### PROBLEM STATEMENT:
Filter this listing down to the lines that contain the word "Policy", and copy them.
══ GIVEN INFORMATION ══
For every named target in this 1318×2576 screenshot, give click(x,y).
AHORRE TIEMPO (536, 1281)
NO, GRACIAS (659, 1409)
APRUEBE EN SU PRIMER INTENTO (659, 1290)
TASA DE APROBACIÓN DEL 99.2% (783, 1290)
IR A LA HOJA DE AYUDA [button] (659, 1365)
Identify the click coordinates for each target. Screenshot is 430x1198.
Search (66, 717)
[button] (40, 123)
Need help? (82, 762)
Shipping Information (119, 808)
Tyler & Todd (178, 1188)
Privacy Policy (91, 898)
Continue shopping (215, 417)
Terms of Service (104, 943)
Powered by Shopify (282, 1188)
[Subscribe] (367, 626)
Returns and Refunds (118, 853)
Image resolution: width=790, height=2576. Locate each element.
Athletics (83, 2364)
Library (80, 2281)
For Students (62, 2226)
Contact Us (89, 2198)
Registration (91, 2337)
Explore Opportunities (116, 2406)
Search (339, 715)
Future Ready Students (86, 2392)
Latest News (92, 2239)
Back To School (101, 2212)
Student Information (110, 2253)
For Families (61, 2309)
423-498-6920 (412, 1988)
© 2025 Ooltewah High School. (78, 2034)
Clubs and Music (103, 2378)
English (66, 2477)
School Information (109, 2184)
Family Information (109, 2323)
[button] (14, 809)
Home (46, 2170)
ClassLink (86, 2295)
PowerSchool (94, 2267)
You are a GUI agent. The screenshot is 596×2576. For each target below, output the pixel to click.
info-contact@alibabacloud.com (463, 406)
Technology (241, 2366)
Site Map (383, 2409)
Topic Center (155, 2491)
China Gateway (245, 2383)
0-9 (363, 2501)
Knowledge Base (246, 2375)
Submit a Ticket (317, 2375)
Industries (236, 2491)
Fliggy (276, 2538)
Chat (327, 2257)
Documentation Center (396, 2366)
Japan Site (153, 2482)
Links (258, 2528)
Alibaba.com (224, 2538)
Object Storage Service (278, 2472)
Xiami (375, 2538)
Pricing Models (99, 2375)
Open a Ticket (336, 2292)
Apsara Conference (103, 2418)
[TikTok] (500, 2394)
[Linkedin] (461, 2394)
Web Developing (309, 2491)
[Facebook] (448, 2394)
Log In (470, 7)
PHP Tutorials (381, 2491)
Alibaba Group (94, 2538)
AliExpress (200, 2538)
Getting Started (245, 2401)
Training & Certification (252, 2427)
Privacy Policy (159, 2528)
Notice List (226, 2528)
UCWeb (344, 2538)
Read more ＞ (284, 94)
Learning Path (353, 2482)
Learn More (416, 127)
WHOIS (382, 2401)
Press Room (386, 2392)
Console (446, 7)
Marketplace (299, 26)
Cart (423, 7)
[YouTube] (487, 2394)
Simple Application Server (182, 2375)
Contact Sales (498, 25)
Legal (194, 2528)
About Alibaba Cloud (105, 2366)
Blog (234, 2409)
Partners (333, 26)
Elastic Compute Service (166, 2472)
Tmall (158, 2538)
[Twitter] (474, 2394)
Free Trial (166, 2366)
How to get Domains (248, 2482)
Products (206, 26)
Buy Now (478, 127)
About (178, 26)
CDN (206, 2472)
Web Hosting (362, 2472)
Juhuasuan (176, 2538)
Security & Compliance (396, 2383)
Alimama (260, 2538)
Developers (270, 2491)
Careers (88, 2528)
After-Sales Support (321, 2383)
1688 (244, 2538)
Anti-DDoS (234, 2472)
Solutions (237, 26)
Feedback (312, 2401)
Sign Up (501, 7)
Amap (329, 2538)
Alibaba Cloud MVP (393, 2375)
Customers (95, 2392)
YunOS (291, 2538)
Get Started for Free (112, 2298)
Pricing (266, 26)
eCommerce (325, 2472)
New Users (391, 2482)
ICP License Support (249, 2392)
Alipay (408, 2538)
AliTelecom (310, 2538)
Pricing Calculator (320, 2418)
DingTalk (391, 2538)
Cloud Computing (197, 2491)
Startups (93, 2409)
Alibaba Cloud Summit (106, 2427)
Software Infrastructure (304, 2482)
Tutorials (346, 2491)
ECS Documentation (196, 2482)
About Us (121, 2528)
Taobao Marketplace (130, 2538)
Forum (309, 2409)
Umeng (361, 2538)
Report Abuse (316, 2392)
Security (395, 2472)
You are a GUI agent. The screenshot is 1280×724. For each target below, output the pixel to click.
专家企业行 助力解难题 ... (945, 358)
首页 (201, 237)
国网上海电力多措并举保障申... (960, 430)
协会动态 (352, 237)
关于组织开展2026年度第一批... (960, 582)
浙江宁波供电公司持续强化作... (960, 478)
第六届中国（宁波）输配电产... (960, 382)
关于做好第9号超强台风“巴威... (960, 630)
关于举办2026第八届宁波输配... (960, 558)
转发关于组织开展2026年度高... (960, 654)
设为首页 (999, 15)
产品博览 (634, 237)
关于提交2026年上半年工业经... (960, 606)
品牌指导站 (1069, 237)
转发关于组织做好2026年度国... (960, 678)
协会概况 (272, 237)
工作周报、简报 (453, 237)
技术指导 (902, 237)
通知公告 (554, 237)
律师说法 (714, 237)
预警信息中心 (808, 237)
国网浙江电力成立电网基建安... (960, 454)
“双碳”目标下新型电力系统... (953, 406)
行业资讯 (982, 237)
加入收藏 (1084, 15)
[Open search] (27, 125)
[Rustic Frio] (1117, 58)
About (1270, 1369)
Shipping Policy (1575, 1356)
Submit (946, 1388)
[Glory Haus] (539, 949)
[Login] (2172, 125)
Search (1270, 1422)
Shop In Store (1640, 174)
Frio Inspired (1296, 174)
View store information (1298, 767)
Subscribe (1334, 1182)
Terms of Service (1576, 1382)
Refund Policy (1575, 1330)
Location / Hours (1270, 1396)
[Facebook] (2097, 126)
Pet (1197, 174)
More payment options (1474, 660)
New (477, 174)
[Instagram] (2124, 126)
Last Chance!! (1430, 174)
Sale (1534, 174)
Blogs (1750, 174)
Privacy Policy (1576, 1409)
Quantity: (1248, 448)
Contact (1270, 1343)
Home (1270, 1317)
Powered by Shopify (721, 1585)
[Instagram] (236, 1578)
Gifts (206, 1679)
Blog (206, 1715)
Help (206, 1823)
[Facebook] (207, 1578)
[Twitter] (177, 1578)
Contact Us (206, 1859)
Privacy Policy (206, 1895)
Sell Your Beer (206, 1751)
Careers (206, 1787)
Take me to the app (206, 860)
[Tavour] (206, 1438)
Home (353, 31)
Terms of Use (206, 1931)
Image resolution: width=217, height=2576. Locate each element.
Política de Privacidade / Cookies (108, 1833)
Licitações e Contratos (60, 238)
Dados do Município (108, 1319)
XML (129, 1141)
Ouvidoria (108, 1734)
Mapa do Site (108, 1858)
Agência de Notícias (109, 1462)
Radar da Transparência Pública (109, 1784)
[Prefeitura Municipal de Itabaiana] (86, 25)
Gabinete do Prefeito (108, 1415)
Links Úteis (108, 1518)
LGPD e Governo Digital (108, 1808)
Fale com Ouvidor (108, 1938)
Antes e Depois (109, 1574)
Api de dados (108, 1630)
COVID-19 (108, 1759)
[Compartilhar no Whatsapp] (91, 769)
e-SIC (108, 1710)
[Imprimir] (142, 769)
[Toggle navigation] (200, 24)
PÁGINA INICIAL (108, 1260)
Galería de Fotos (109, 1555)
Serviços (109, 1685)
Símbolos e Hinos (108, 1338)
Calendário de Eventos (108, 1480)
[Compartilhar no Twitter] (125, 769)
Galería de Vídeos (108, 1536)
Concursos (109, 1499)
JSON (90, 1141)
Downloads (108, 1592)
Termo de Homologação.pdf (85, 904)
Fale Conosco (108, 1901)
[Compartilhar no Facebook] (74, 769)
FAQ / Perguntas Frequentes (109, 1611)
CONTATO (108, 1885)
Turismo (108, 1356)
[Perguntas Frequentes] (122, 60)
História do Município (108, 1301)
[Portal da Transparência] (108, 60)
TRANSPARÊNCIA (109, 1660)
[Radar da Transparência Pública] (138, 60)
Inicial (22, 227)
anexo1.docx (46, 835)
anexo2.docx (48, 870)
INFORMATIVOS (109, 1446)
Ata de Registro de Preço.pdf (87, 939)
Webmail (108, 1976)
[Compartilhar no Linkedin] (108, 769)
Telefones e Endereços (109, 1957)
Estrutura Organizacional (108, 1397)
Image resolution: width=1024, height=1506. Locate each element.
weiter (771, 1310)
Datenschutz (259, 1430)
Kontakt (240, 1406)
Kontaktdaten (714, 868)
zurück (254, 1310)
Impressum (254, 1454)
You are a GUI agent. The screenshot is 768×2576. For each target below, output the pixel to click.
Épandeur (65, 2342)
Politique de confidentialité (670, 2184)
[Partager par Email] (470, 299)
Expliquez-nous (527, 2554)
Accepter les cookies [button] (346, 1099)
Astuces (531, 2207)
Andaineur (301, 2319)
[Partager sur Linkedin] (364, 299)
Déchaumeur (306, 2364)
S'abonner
═══
### RESPONSE:
Privacy Policy (91, 898)
Privacy Policy (159, 2528)
Shipping Policy (1575, 1356)
Refund Policy (1575, 1330)
Privacy Policy (1576, 1409)
Privacy Policy (206, 1895)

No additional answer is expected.